4. Navigating regulatory patchwork
In the United States, the regulatory landscape for AI in financial services has reached a critical inflection point, characterized by a complex “patchwork” of state-level mandates and federal preemption efforts. While states like Colorado have moved to enforce rigorous “algorithmic discrimination” audits for all high-risk financial systems starting June 30, 2026 (Colorado SB24-205), and California has implemented mandatory training-data transparency as of January 1, 2026 (California AB 2013), the federal government has countered with a push for national uniformity. Key to this shift is the Treasury’s March 2026 Financial Services AI Risk Management Framework (FS AI RMF), which provides a granular 230-point matrix to move firms from “black box” experimentation to defensible compliance. Simultaneously, the Department of Justice’s AI Litigation Task Force is actively challenging “onerous” state laws to prevent a fragmented regulatory environment that could stifle innovation in AML and fraud detection. Consequently, financial institutions are caught between maintaining state-specific protections and adopting a standardized federal “risk-based” approach.

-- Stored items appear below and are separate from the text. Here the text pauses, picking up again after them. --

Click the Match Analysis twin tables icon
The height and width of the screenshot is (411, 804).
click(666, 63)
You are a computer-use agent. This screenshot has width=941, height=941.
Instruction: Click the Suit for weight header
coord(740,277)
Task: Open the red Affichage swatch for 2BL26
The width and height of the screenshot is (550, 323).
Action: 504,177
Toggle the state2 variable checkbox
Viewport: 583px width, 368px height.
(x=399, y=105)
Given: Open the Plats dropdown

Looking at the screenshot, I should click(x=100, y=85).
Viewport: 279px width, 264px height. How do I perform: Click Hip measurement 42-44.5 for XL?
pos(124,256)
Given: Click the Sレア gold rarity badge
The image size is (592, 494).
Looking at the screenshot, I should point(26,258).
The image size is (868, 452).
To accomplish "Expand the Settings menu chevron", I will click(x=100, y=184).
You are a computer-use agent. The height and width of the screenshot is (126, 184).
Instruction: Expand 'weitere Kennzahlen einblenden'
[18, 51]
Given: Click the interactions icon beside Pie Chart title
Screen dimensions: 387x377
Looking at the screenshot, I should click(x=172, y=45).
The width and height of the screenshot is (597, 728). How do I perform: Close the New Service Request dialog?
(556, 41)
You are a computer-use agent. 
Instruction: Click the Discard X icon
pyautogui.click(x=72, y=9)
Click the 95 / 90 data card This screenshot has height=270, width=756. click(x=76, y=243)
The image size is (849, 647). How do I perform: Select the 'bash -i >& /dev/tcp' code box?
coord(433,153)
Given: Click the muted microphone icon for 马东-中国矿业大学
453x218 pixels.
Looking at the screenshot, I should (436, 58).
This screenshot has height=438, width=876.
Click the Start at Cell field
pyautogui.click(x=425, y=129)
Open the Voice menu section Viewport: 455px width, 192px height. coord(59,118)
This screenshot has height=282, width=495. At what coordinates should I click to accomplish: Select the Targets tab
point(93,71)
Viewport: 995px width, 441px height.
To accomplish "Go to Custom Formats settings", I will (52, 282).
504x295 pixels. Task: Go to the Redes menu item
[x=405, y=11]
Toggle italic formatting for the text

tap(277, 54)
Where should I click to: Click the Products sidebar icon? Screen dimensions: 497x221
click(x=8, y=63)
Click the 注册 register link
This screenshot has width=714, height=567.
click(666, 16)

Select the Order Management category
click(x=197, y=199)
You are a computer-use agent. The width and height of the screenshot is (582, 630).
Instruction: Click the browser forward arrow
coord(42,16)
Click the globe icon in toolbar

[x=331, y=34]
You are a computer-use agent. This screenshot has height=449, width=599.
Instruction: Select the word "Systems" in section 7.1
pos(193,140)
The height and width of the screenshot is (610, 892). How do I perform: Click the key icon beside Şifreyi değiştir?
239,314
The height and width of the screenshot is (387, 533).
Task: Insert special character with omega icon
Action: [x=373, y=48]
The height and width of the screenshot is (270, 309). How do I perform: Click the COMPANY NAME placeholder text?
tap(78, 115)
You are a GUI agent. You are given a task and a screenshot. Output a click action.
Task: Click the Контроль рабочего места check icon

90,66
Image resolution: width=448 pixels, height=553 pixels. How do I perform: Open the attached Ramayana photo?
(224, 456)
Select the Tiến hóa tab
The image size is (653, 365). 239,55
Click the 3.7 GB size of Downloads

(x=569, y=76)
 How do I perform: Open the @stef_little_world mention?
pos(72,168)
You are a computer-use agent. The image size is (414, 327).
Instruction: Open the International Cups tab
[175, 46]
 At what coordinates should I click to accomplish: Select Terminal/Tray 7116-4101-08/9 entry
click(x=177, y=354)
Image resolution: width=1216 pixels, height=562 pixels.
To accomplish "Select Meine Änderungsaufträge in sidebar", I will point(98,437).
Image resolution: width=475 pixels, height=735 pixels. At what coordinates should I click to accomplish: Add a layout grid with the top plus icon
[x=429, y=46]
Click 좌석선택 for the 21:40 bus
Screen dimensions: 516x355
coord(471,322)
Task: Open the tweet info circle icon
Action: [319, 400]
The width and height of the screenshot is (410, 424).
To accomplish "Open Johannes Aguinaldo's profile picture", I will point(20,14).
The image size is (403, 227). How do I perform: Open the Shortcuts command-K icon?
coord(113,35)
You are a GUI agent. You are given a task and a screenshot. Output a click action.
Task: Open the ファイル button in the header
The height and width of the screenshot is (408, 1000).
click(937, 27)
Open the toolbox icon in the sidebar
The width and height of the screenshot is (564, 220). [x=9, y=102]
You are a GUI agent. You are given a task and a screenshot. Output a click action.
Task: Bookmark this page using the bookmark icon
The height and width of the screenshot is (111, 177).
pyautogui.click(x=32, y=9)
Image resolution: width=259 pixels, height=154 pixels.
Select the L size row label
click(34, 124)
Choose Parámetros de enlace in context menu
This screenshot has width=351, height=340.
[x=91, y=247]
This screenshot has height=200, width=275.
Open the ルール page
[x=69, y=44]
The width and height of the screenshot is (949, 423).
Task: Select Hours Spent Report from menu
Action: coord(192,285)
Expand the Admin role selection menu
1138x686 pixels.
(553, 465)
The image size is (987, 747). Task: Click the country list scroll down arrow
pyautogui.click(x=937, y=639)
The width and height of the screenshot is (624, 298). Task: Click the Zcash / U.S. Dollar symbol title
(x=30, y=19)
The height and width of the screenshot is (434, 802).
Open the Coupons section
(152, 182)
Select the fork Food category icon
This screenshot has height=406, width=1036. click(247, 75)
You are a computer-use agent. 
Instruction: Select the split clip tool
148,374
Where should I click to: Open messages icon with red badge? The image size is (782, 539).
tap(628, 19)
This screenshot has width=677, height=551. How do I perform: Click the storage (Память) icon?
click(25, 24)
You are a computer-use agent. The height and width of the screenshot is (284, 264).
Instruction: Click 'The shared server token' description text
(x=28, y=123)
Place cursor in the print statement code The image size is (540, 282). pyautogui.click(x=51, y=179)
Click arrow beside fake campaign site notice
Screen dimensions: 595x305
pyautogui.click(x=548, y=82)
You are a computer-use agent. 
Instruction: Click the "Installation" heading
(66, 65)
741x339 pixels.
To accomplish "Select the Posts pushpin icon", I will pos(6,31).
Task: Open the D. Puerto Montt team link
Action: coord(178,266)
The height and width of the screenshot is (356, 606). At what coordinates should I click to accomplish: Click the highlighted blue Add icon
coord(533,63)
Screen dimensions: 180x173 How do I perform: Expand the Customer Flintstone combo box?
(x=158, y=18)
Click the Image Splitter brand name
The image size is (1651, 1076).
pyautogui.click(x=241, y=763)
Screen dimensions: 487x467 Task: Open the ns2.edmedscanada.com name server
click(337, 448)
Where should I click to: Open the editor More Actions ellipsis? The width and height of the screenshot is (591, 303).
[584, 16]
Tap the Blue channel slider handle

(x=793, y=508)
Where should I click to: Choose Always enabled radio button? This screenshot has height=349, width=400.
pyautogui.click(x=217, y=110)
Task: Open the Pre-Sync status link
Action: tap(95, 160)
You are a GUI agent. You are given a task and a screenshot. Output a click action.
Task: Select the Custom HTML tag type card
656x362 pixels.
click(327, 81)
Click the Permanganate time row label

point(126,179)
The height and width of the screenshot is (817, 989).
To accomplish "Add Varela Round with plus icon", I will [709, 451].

Against this patchwork of emerging AI regulation, firms are actively evaluating their readiness and the effectiveness of legislative efforts in mitigating core risks. When asked, “How confident do you feel that the existing and proposed AI regulations in your jurisdiction will effectively mitigate the following risks posed by AI?”, our 600 respondents expressed high confidence that existing and proposed AI regulations will effectively mitigate key risks:
- Risk of AI being used to defraud customers: 94% (43% very confident, 51% somewhat confident) were confident that regulation will address the risk of AI being used to defraud customers (e.g., through deepfakes).
- Need to explain financial decisions: 96% (50% very confident, 46% somewhat confident) were confident in regulations mitigating the need to explain financial decisions taken by AI-based solutions.
- Use of AI without proper governance: 92% (46% very confident, 46% somewhat confident) were confident in regulations addressing the use of AI in financial services without proper governance and standards in place.
- Risk of unfair bias: 93% (43% very confident, 50% somewhat confident) were confident that regulation will address the risk of algorithms exhibiting an unfair bias towards a particular group of people.

Furthermore, when asked, “Does your organization have an assurance program for AI to ensure its effectiveness, auditability, and adherence to privacy standards & model risk governance?”, 98% of organizations stated they had a program in place or had started establishing one. The data shows that while commitment is high, implementation lags: our survey reveals that 42% of organizations have yet to fully establish or create a comprehensive AI assurance program. This means that while firms feel legislatively confident, a significant portion of the industry is still working to build the full governance and auditing structures needed to defend automated decisions and mitigate algorithmic bias.
However, despite the overwhelming confidence (94%) that regulations can mitigate AI-enabled fraud, the sheer pace of generative AI development raises a crucial question: Will current regulatory frameworks and proposed legislation be agile enough to keep pace with the evolving capabilities of large language models and other generative AI tools used in fraud and money laundering?